The command ivregress can be used to specify instrument variables. This is applicable if you have a hypothesis that multicollinearity exists (correlation between at least two of the independent variables). You define instrument variables inside the parenthesis expression. In the example below, the instrument variable wealth_high is used, and the instrument age. But you can use as many instruments as you like. E.g. if you think that place of residence (= Oslo) also affects the amount of wealth, you can use the parenthetical expression(wealth_high = age oslo). But in principle, ivregress treats all independent variables as instruments, except for the instrument variable.

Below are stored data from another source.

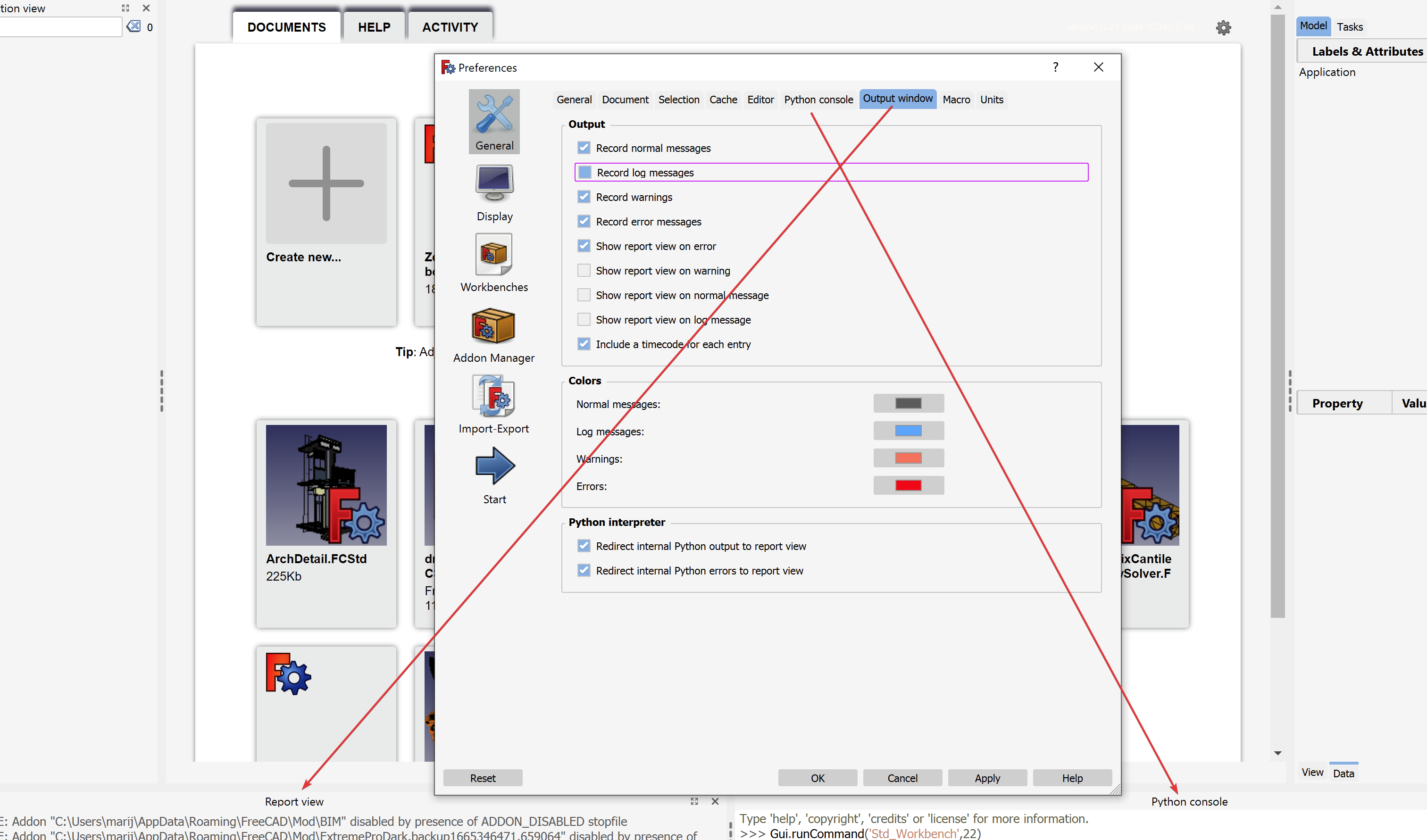Enable Show report view on warning
1427x840 pixels.
point(584,270)
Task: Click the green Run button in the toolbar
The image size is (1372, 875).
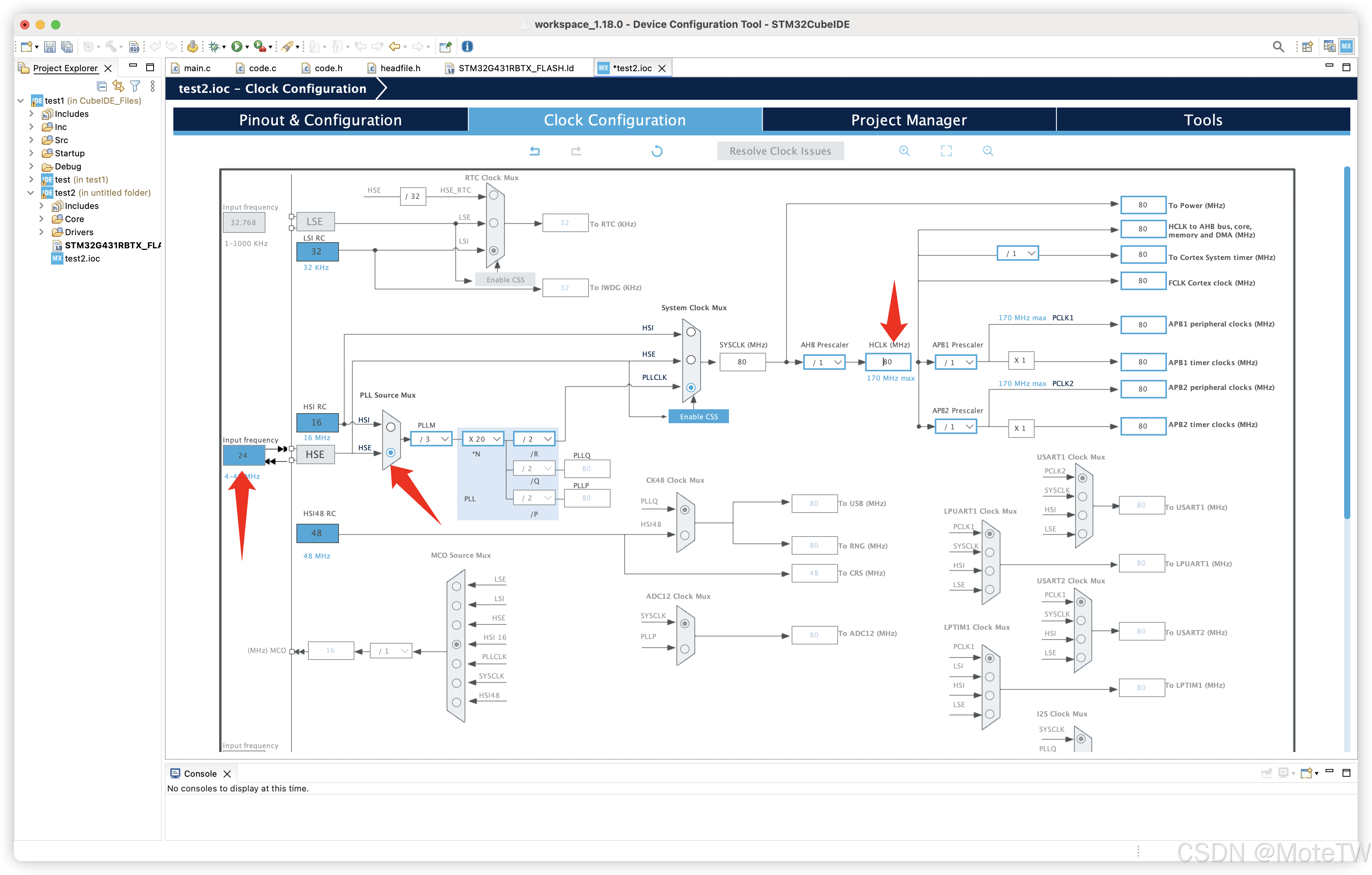Action: tap(236, 47)
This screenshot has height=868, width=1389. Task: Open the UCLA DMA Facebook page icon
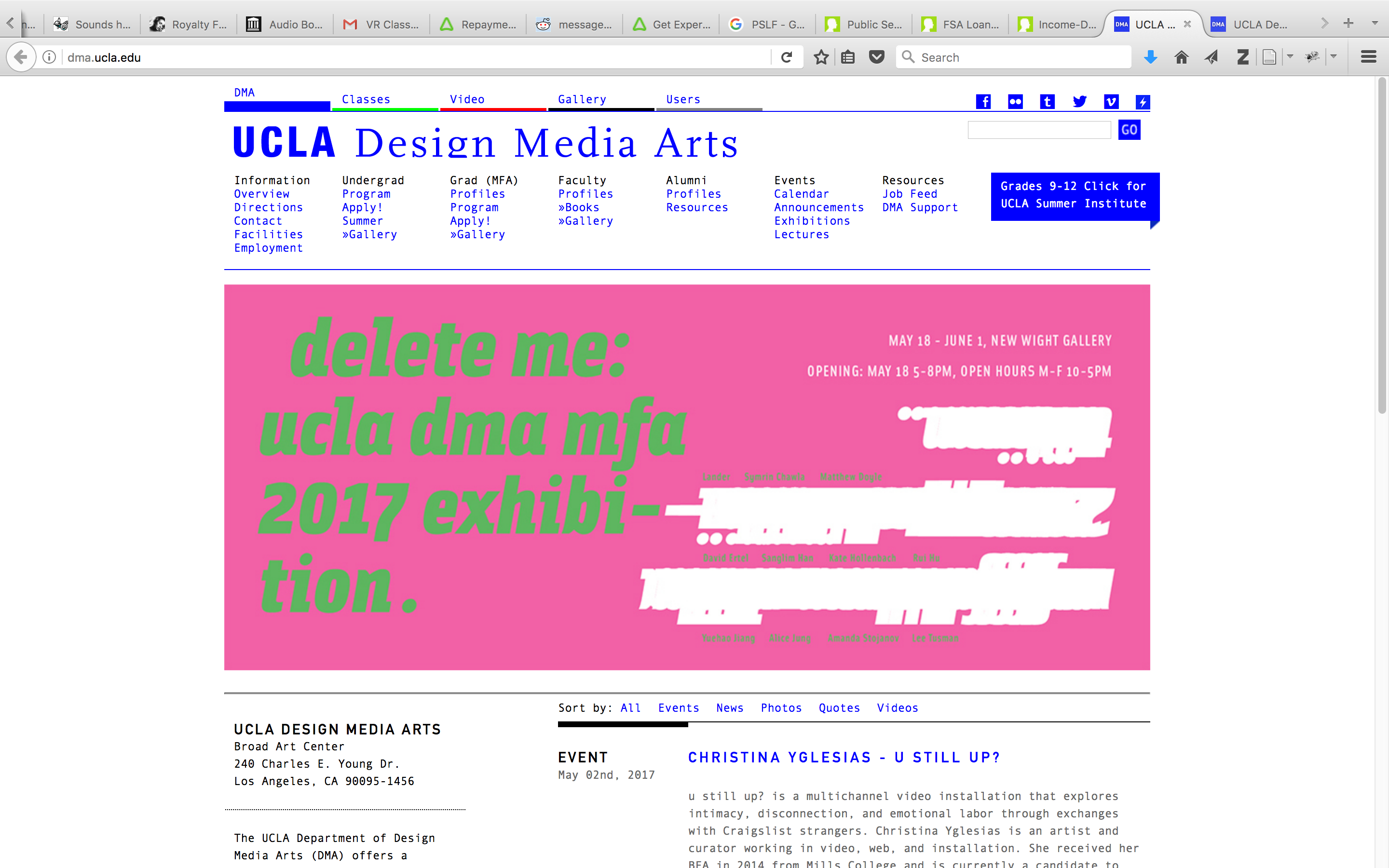[x=983, y=102]
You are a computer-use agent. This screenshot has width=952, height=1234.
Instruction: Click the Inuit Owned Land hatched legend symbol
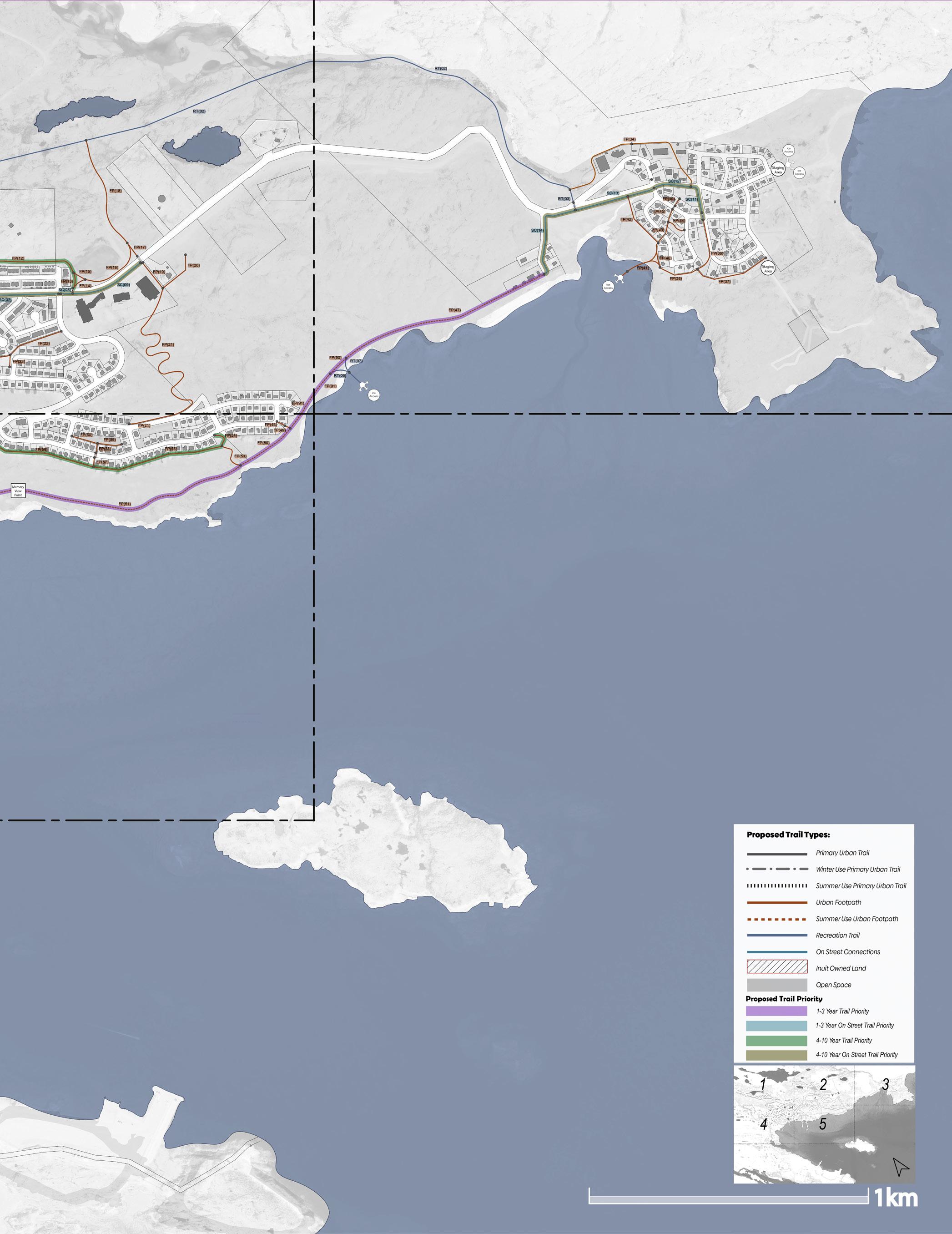777,968
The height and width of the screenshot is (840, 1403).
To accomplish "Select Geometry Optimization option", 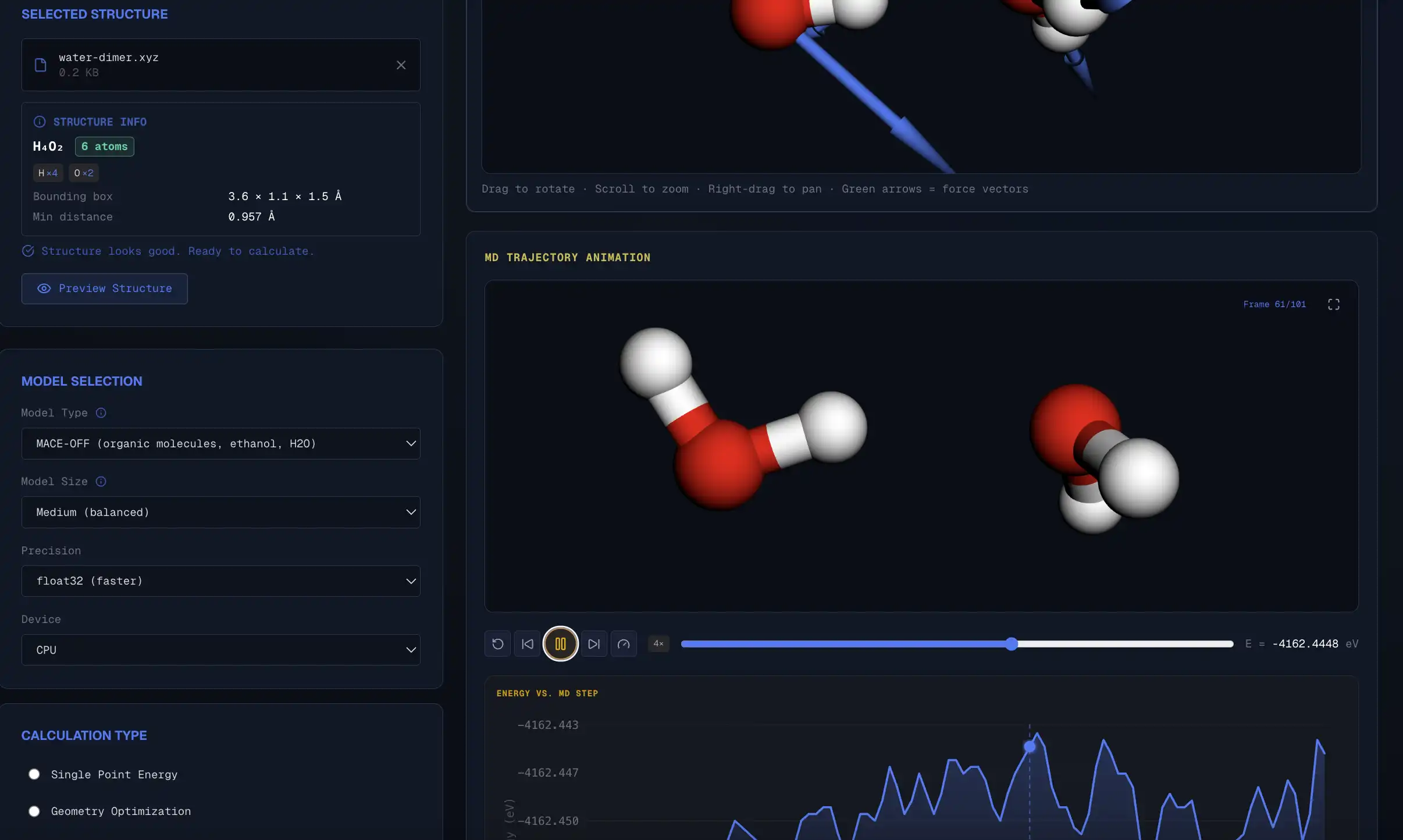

require no.ssb.fdb:23 as db

create-dataset ivtest

import db/INNTEKT_WLONN 2021-12-31 as wage
import db/BEFOLKNING_FOEDSELS_AAR_MND as birth_year_month

generate age = 2020 - int(birth_year_month /100)
drop if age < 18 | age > 60

import db/BEFOLKNING_KJOENN as gender
generate male = 0
replace male = 1 if gender == '1'

import db/INNTEKT_BRUTTOFORM 2020-12-31 as wealth
generate wealth_high = 0
replace wealth_high = 1 if wealth > 1500000

//First run a regular linear regression
regress wage age male wealth_high

//Suspects a correlation between age and wealth. Use a model with a instrument variable (wealth_high)
ivregress wage male (wealth_high = age)

//In addition to comparing the two results, a check is performed for multicollinearity and normaldistributed residuals
correlate wealth_high age
regress-predict wage age male wealth_high, residuals(res1)
ivregress-predict wage male (wealth_high = age), residuals(res2)

histogram res1
histogram res2